[Start of section]

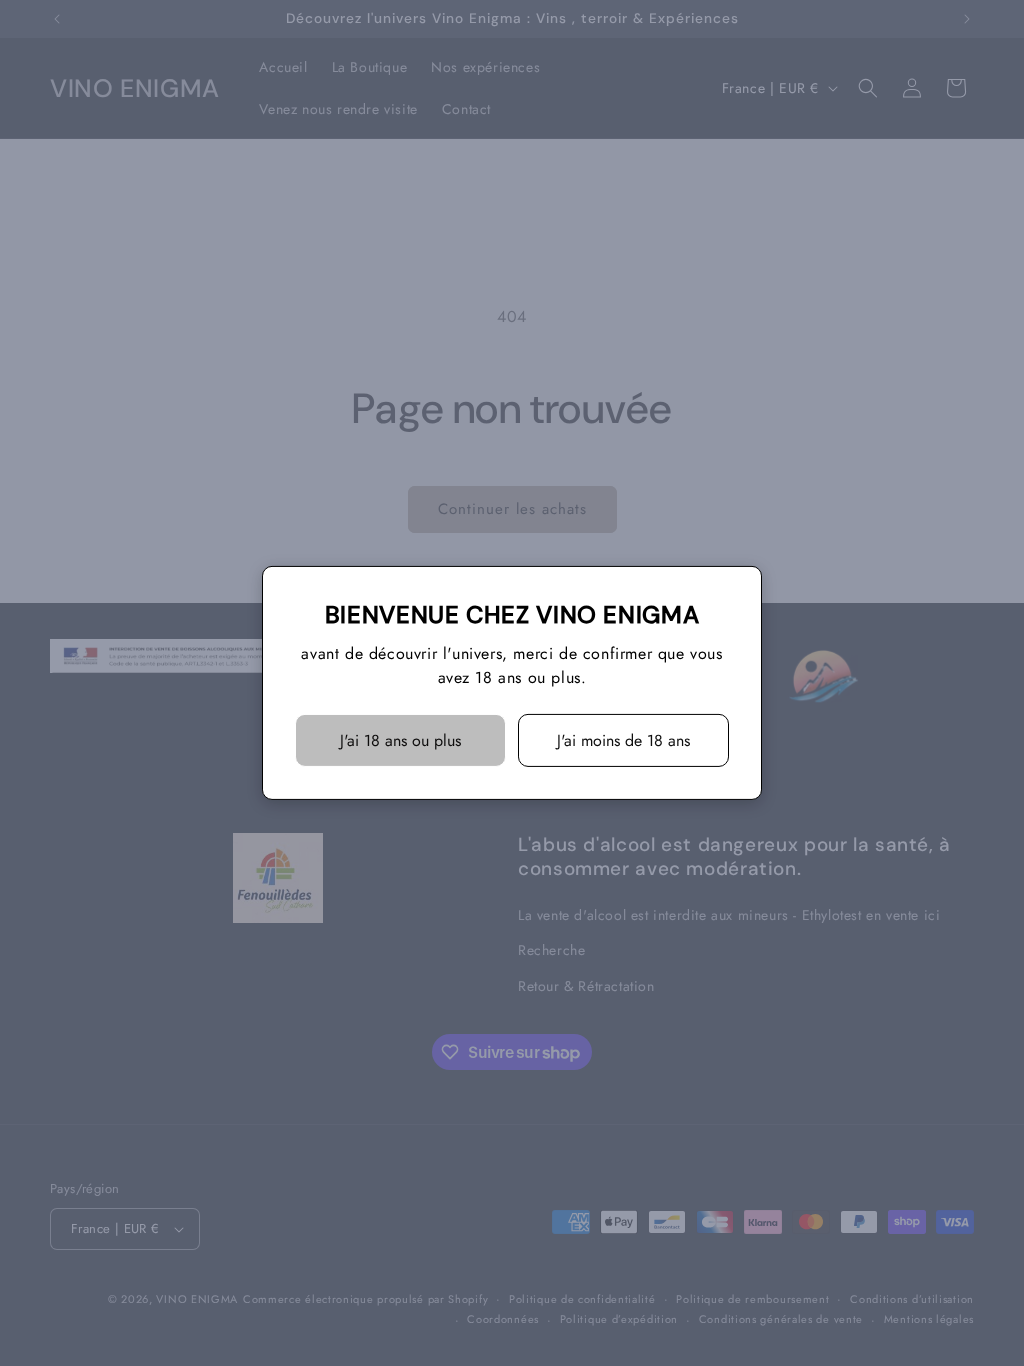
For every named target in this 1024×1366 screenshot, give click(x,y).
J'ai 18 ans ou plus (400, 740)
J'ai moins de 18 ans (623, 740)
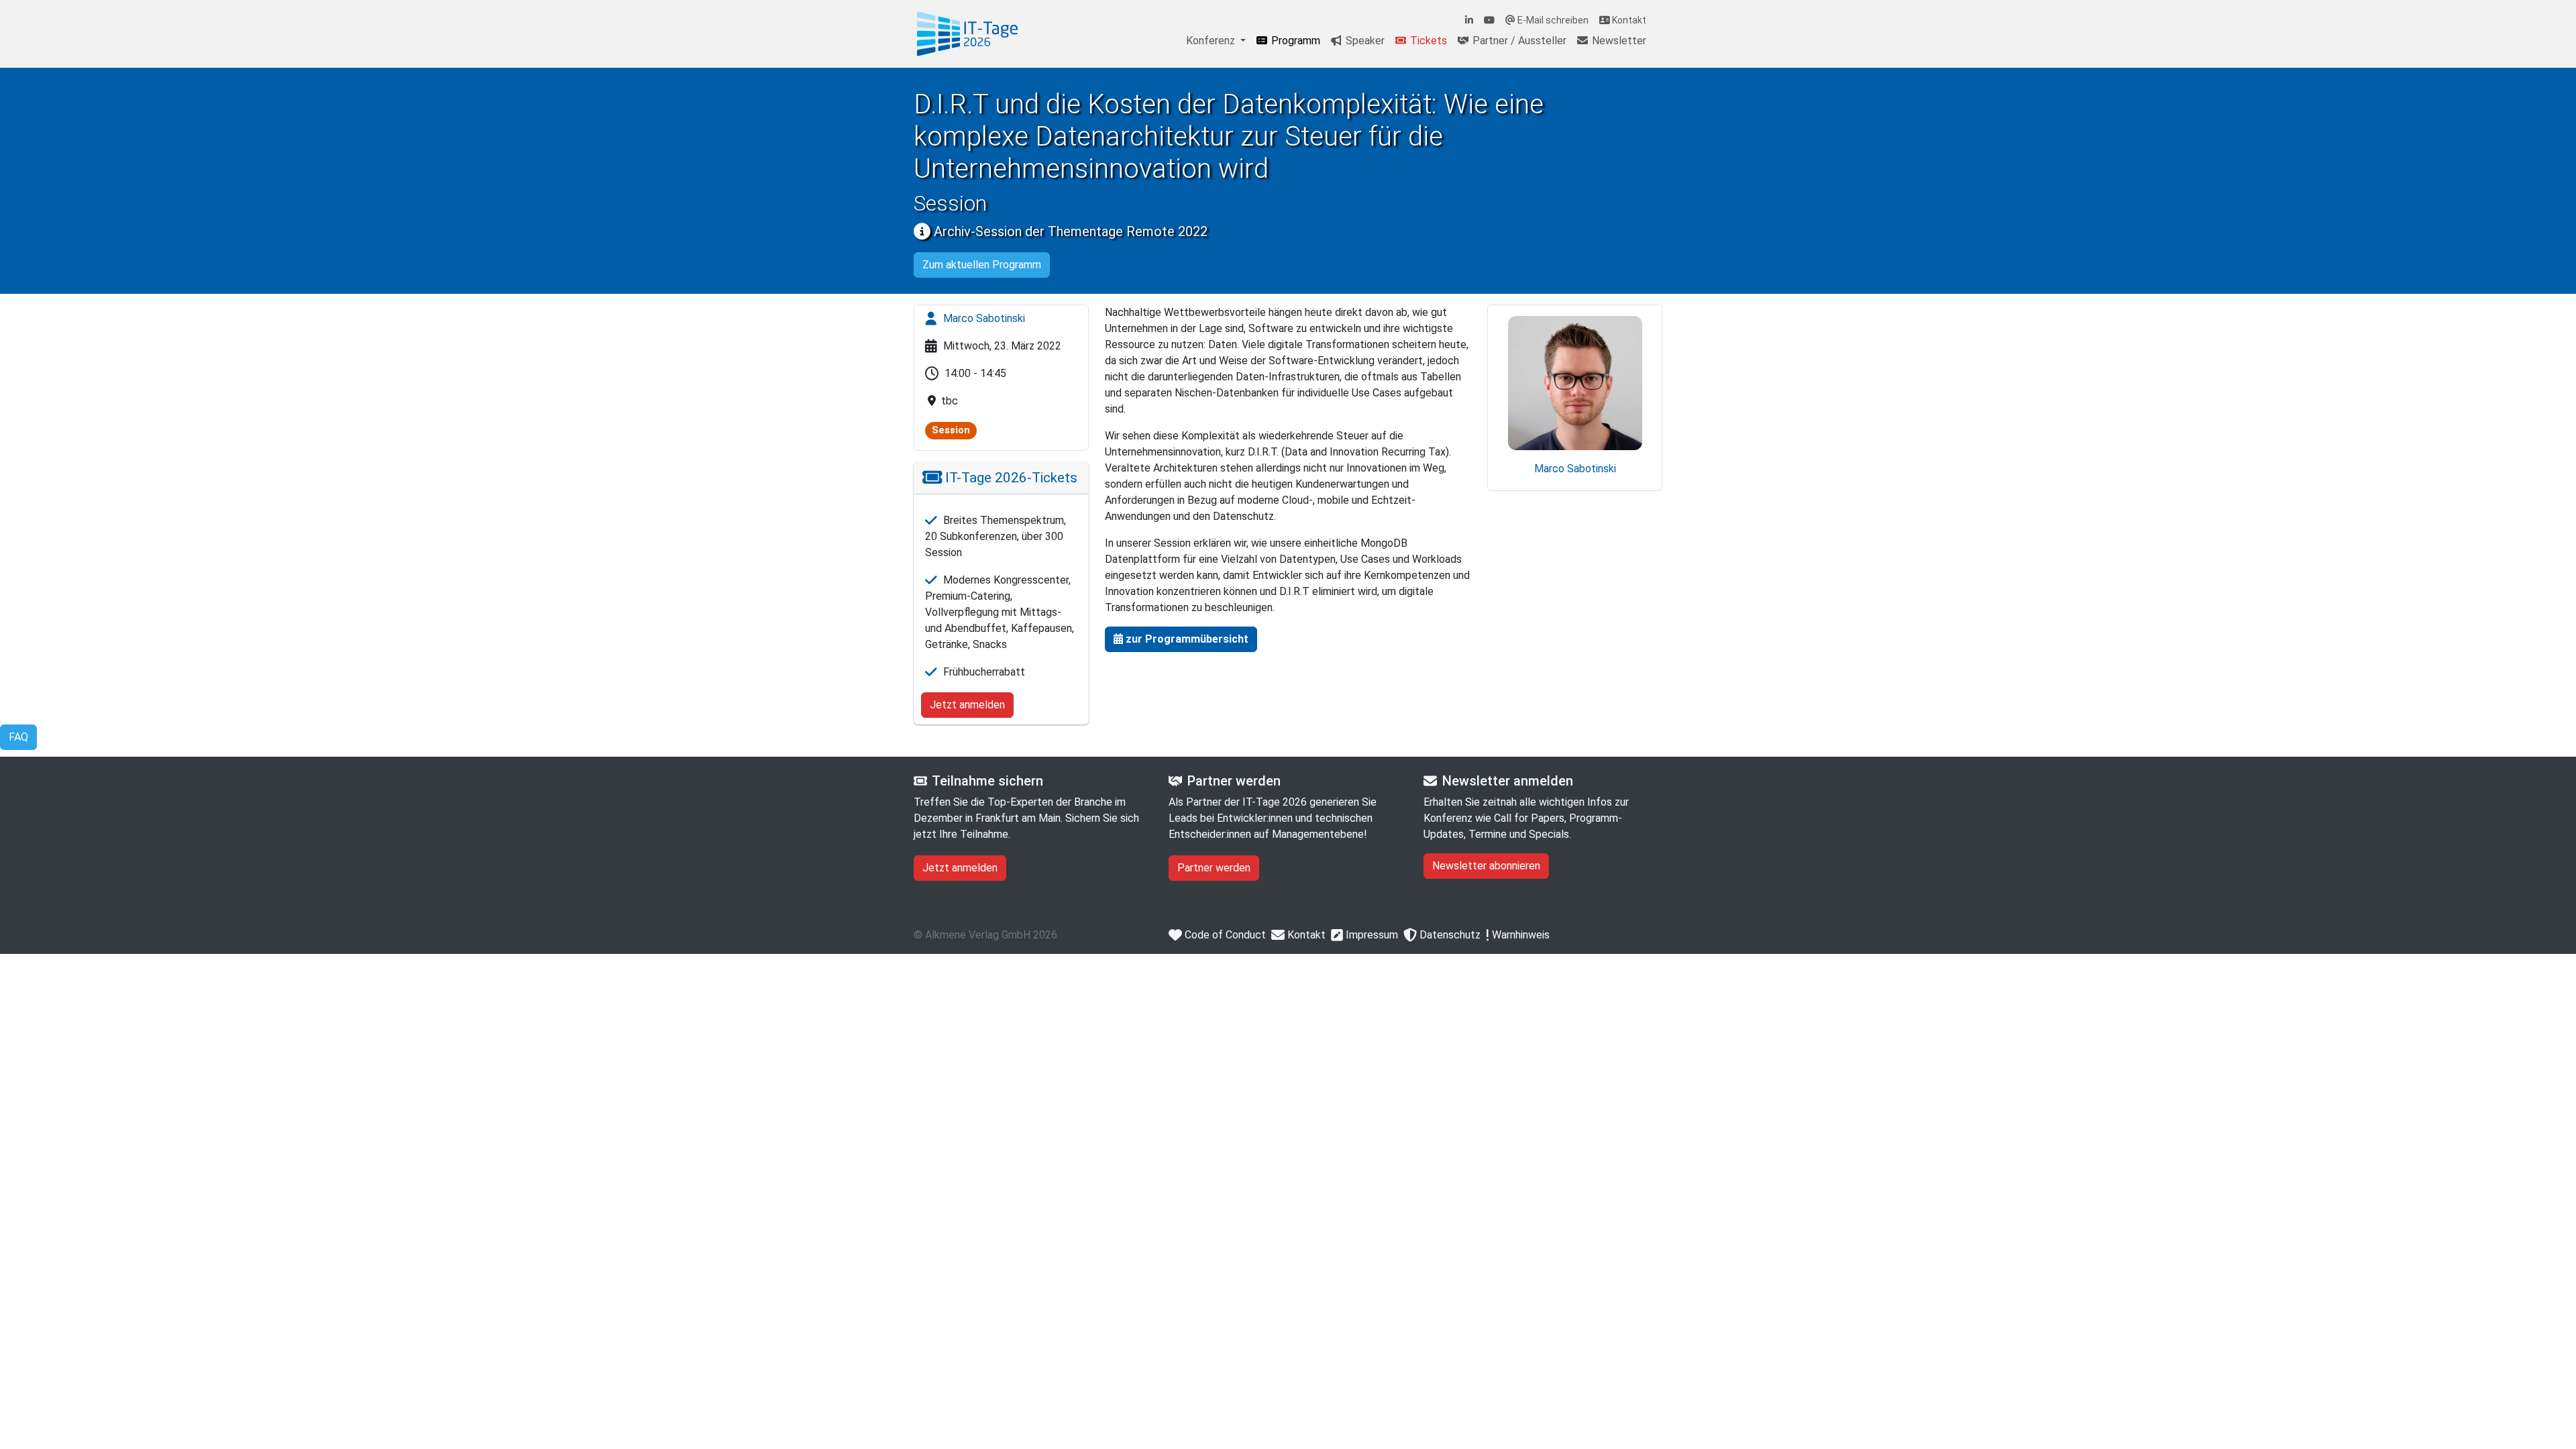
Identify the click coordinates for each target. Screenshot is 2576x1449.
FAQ (18, 737)
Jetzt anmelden (967, 704)
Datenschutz (1449, 934)
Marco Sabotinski (983, 318)
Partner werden (1213, 867)
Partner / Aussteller (1518, 40)
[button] (1181, 639)
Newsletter (1617, 40)
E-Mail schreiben (1552, 20)
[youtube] (1489, 20)
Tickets (1427, 40)
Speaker (1364, 40)
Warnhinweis (1519, 934)
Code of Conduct (1224, 934)
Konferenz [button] (1212, 40)
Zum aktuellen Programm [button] (981, 264)
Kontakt (1628, 20)
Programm (1294, 40)
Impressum (1370, 934)
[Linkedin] (1469, 20)
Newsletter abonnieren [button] (1486, 865)
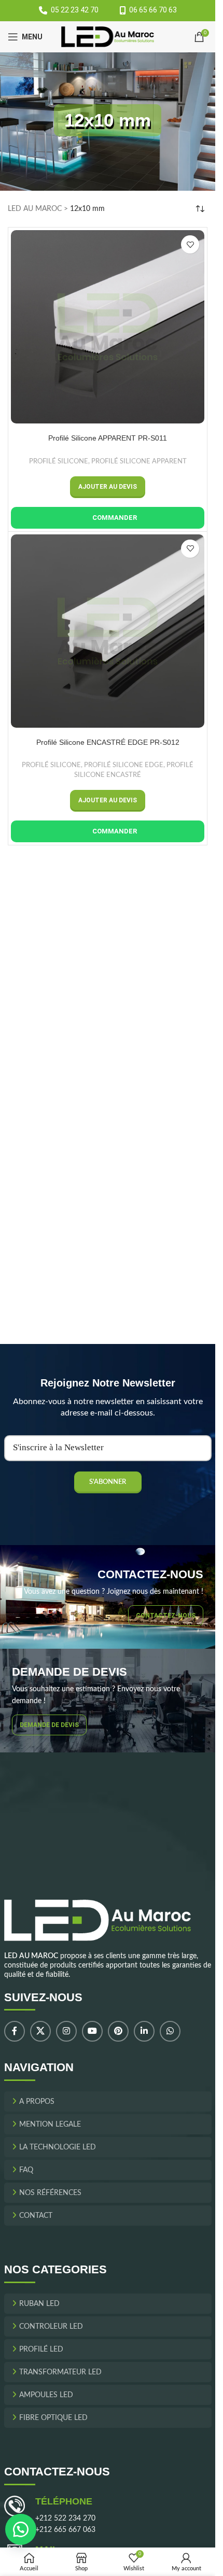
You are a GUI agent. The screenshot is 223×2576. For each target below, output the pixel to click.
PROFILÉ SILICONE (58, 461)
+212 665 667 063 (65, 2529)
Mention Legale (50, 2124)
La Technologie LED (57, 2147)
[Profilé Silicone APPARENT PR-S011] (107, 326)
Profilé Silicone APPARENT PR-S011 (107, 438)
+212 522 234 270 (65, 2518)
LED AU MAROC (35, 209)
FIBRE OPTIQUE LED (53, 2418)
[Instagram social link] (66, 2031)
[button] (107, 487)
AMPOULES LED (46, 2395)
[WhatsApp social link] (170, 2031)
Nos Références (50, 2193)
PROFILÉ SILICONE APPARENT (139, 461)
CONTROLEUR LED (51, 2326)
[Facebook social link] (14, 2031)
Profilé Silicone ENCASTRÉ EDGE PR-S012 (107, 742)
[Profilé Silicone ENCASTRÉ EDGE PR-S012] (107, 631)
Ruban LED (39, 2304)
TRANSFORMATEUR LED (60, 2372)
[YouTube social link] (92, 2031)
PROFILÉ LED (41, 2349)
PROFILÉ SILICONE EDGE (123, 765)
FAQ (26, 2170)
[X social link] (40, 2031)
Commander (114, 517)
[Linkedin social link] (144, 2031)
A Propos (36, 2101)
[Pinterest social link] (118, 2031)
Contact (35, 2215)
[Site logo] (107, 36)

[End of section]

* _Task requirements_:
Beginning at the line above that contains "Mention Legale (50, 2124)", return each line exactly through the line that contains "[YouTube social link] (92, 2031)", and no others.

* _Answer box_:
Mention Legale (50, 2124)
La Technologie LED (57, 2147)
[Profilé Silicone APPARENT PR-S011] (107, 326)
Profilé Silicone APPARENT PR-S011 (107, 438)
+212 522 234 270 (65, 2518)
LED AU MAROC (35, 209)
FIBRE OPTIQUE LED (53, 2418)
[Instagram social link] (66, 2031)
[button] (107, 487)
AMPOULES LED (46, 2395)
[WhatsApp social link] (170, 2031)
Nos Références (50, 2193)
PROFILÉ SILICONE APPARENT (139, 461)
CONTROLEUR LED (51, 2326)
[Facebook social link] (14, 2031)
Profilé Silicone ENCASTRÉ EDGE PR-S012 (107, 742)
[Profilé Silicone ENCASTRÉ EDGE PR-S012] (107, 631)
Ruban LED (39, 2304)
TRANSFORMATEUR LED (60, 2372)
[YouTube social link] (92, 2031)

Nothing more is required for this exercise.